Chloroplast Encapsulation in Pectin Hydrogel via Thiol-ene Photo-Click Reaction

Bioengineered chloroplast has great potentials in carbon sequestration as well as production of biological molecules. Although plants are preferred in chloroplast engineering, isolated chloroplasts provide benefits in terms of environmental friendliness, abundant resource in nature, and cost effectiveness. For example, the isolated chloroplasts are more efficient than plant in carbon dioxide absorption, because they did not discharge carbon dioxide unlike plants. However, isolated chloroplasts lose their photosynthetic activity quickly. It requires a novel platform for chloroplast incubation as maintaining intactness of chloroplast.

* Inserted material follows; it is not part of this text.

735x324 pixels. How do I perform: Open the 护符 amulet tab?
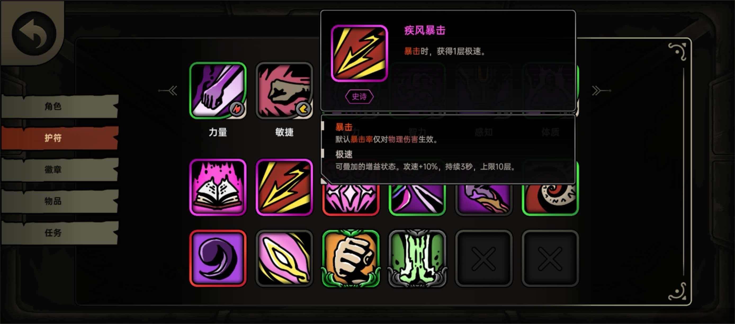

Chloroplast encapsulation in biopolymers or synthetic materials has been proposed to prolong the photosynthetic activity. Nevertheless, sufficient photosynthetic activity of encapsulated was not achieved in these attempts. In this study, we fabricated pectin hydrogels as a novel matrix, which mimicked plant cytosol for preservation chloroplast photosynthetic activity. Chloroplast-laden pectin hydrogels were formed via thiol-ene photo-crosslinking with pectin-norbornene and dithiothreitol. As a result of modulus measurement, the network integrity was maintained in incubation medium for 14 days. In pectin hydrogel, the encapsulated chloroplasts showed photosynthetic activity for 7 days, while the depletion of the photosynthetic activity of the chloroplasts suspended in the medium was relatively quick. The use of antioxidant even improved the photosynthetic activity in pectin hydrogel. Importantly, caffeic acid was most effective in preventing chloroplast damage by reactive oxygen species during photosynthesis. In conclusion, photo-crosslinked pectin hydrogel provided a suitable microenvironment for encapsulated chloroplasts, resulting in extended photosynthetic activity.